Eprile, Tony 1955(?)-

views updated

EPRILE, Tony 1955(?)-

PERSONAL: Born c. 1955, in Johannesburg, South Africa; immigrated to United States, 1972; son of a newspaper editor and activist; married Judith D. Schwartz (an author); children: Brendan. Education: Connecticut College, B.A.; Brown University, M.A.

ADDRESSES: Home—Bennington, VT. Agent—c/o Author Mail, W. W. Norton, Inc., 500 Fifth Ave., New York, NY 10010.

CAREER: Writer and professor of creative writing. University positions include Northwestern University, Bennington College, and Skidmore College, 2003-04.

AWARDS, HONORS: New York Times notable book citation, 1989, for Temporary Sojourner, and Other South African Stories; grants from National Endowment for the Arts and Ingram Merrill Foundation.

WRITINGS:

Temporary Sojourner, and Other South African Stories, Simon & Schuster (New York, NY), 1989.

The Persistence of Memory (novel), W. W. Norton (New York, NY), 2004.

Contributor of short stories and poetry to periodicals, including Tarpaulin Sky Prose.

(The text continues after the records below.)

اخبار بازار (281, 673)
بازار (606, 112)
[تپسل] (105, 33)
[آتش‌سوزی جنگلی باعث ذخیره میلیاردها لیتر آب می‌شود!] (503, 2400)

SIDELIGHTS: Tony Eprile was born in South Africa to Jewish immigrant parents. He grew up in Johannesburg in a home where his parents actively worked against apartheid, the violence of which tends to inform all of his fiction. Some of Eprile's work describes the expatriate experience, while other writings draw upon his background as a Jewish liberal South African. Whatever his themes, he has proven to be "a South African voice that is radically different from the ones that many Western readers have come to know," to quote Susie Linfield in Newsday. Linfield went on to note that Eprile's "greatest gift (not his curse) is the delineation of precise, beautifully evocative details."

In The Persistence of Memory, Eprile's first novel, narrator Paul Sweetbread cannot escape from his vivid memories or his experience of unwitting complicity in martial atrocities. Paul begins his tale with his recollections of being a childhood outcast, overweight and closely tied to his depressed mother, sent into psychoanalysis to ease the trauma of finding his father a suicide victim. With many digressions into the political views of South African white intellectuals, gourmet cooking, and the privileges of wealth, Paul eventually confronts the central nightmare of his life: as a conscript to an all-white unit, he witnesses torture and massacres during South Africa's secret war with Namibia. Called to describe his experiences before the Truth and Reconciliation Commission, he finds himself accused of the one fault he could never claim: a distorted memory.

New York Times Book Review correspondent Theo Tait wrote: "Like the commission's hearings, 'The Persistence of Memory' is a mixture of indictment, therapy and confession. Paul is a burdened, divided character: weighed down by the past and by his own gargantuan frame, torn between his agitated liberal conscience and the desire to prove himself as a loyal 'good South African.' His morals prompt him to remember, but to survive as a person—to recover from what is diagnosed as post-traumatic stress disorder—he also needs to forget." Tait went on to describe The Persistence of Memory as "a humane, rich and very personal book."

Most critics welcomed The Persistence of Memory as an important addition to South African literature in English. A Publishers Weekly critic cited the work for its "acrobatic, erudite prose," noting that Eprile has written "a clever, bitingly human bildungsroman." Richard Eder observed in the New York Times: "For Mr. Eprile, truth is ineluctable, but that doesn't mean it makes you free. Unshackling a broken body may undo it even more; it is the only way to heal but the healing is uncertain. So, at the end of the book, is South Africa's." According to Frances Taliaferro in the Washington Post Book World, the novel offers "a magnanimous introduction to a South Africa we haven't quite encountered." Library Journal contributor Kellie Gillespie described The Persistence of Memory as a "haunting story," while Tait concluded that Eprile "has written a novel that is not just clever but also a passionate fictional attempt to wake from a nightmare of historical complicity."

BIOGRAPHICAL AND CRITICAL SOURCES:

periodicals

Booklist, May 1, 2004, Hazel Rochman, review of The Persistence of Memory, p. 1544.

Jewish Week, July 16, 2004, Sandee Brawarsky, "Remembering the Homeland."

Kirkus Reviews, April 1, 2004, review of The Persistence of Memory.

Library Journal, May 15, 2004, Kellie Gillespie, review of The Persistence of Memory, p. 114.

Newsday, August 5, 2004, Susie Linfield, "Total Recall in a South Africa Forgetful of Its Own History."

New York Times, July 30, 2004, Richard Eder, "The Irredeemable Guilt of Good Intentions," p. E38.

New York Times Book Review, August 8, 2004, Theo Tait, "Truth and Reconciliation," p. 19.

Publishers Weekly, June 21, 2004, review of The Persistence of Memory, p. 45.

Washington Post Book World, June 13, 2004, Frances Taliaferro, "Laughter and Forgetting," p. 4.